L’Église catholique espagnole a annoncé l’ouverture d’une enquête sur les abus sexuels passés et présents. Cette annonce intervient seulement quelques semaines avant que le gouvernement ne se prononce sur une enquête parlementaire sur les abus de l’Église.

L’Église catholique espagnole va charger un cabinet d’avocats de mener une enquête sur les abus sexuels passés et présents qui auraient été commis par le clergé, les membres des ordres religieux et les enseignants et d’autres personnes liées à l’Église.
Le cabinet d’avocats Cremades & Calvo Sotelo et le président de la conférence épiscopale du pays, le cardinal Juan José Omella, ont annoncé l’enquête le 22 février. Elle durera un an.
Le cardinal Juan José Omella a déclaré que l’objectif était « d’aider et de réparer les victimes, en établissant des manières nouvelles et supplémentaires pour collaborer et dénoncer, en plus de celles qui existent dans plus de 40 bureaux mis en place par l’Église ». L’enquête est destinée à couvrir tous les abus et n’est pas limitée à une certaine période, selon Javier Cremades, fondateur du cabinet d’avocats et fervent catholique lui-même.
Le fondateur du cabinet d’avocats a déclaré qu’il ne facturerait pas l’enquête à l’Église et qu’il demanderait seulement à la Conférence épiscopale de couvrir les coûts logistiques ou les honoraires des conseillers externes.
Cette annonce intervient alors que les législateurs espagnols devraient voter en mars sur une enquête parlementaire concernant les abus sexuels commis par le clergé catholique. Javier Cremades a déclaré vouloir se coordonner avec les autorités espagnoles.

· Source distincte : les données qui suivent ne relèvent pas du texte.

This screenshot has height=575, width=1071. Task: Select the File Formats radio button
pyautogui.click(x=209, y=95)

L’Église espagnole réticente à enquêter sur les abus sexuels
« Il ne s’agit pas d’une alternative, mais probablement d’un complément à ce qu’ils doivent faire, mais d’une manière professionnelle, organisée et certifiée, afin que personne ne puisse douter qu’il puisse s’agir d’une manipulation de la part de l’Église, du pouvoir en place ou d’une tierce partie », a déclaré l’avocat.

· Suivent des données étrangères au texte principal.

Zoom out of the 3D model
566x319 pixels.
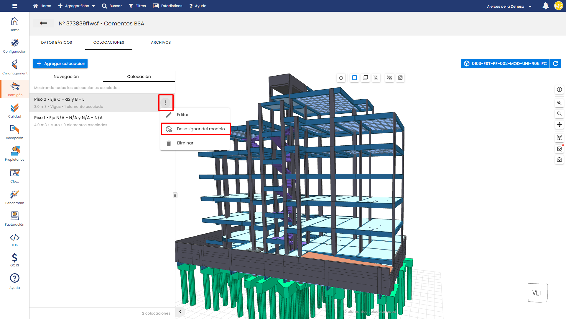click(x=559, y=114)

Cette annonce marque une rupture avec les précédentes positions de la conférence épiscopale espagnole. Pendant des années, elle a rejeté l’idée d’une enquête sur les cas d’abus sexuels. Elle encourageait plutôt les victimes à se manifester et à faire part de leurs doléances au diocèse.
Mais certains survivants d’abus sexuels sont restés sceptiques quant à l’intention réelle de l’Église. Fernando García Salmones, porte-parole de l’association Robbed Childhood, a qualifié l’audit de « manœuvre visant à détourner l’attention » puisque l’Église pourrait dicter ses conditions à un cabinet d’avocats dévoué à l’ordre catholique.
La pression publique sur les évêques pour qu’ils agissent s’est accrue récemment en Espagne. El País a par exemple estimé qu’il y avait au moins 1 200 victimes d’abus sexuels, bien que le nombre réel puisse être beaucoup plus élevé. La hiérarchie de l’Église aurait également rejeté de nombreuses allégations, ignoré les victimes et entravé les enquêtes, réaffectant souvent les prêtres vers de nouvelles paroisses ou vers des missions à l’étranger où ils pouvaient perpétuer leurs abus.
Quelques pays – les États-Unis, l’Australie, l’Irlande, la France et l’Allemagne – ont récemment mené des enquêtes sur les abus sexuels dans l’Église.
En Australie, 7 % des prêtres catholiques ont été accusés d’avoir abusé de mineurs entre 1980 et 2010. En Irlande, des enquêtes menées par des juges ont contribué à démanteler l’influence autrefois dominante de l’Église catholique sur la société et la politique irlandaises. En France, une enquête indépendante a estimé l’an dernier que quelque 330 000 enfants avaient été victimes d’abus sexuels commis par des membres du clergé catholique, des chefs scouts ou d’autres employés affiliés à l’Église catholique entre 1950 et 2020.
Au début de l’année, le Portugal a également lancé une enquête indépendante, financée par l’Église, tout en se heurtant aux mêmes réticences sur le fait qu’elle soit menée en interne. Mais peu d’enquêtes ont été initiées par un gouvernement comme en Espagne, un pays où la présence de l’Église catholique reste importante.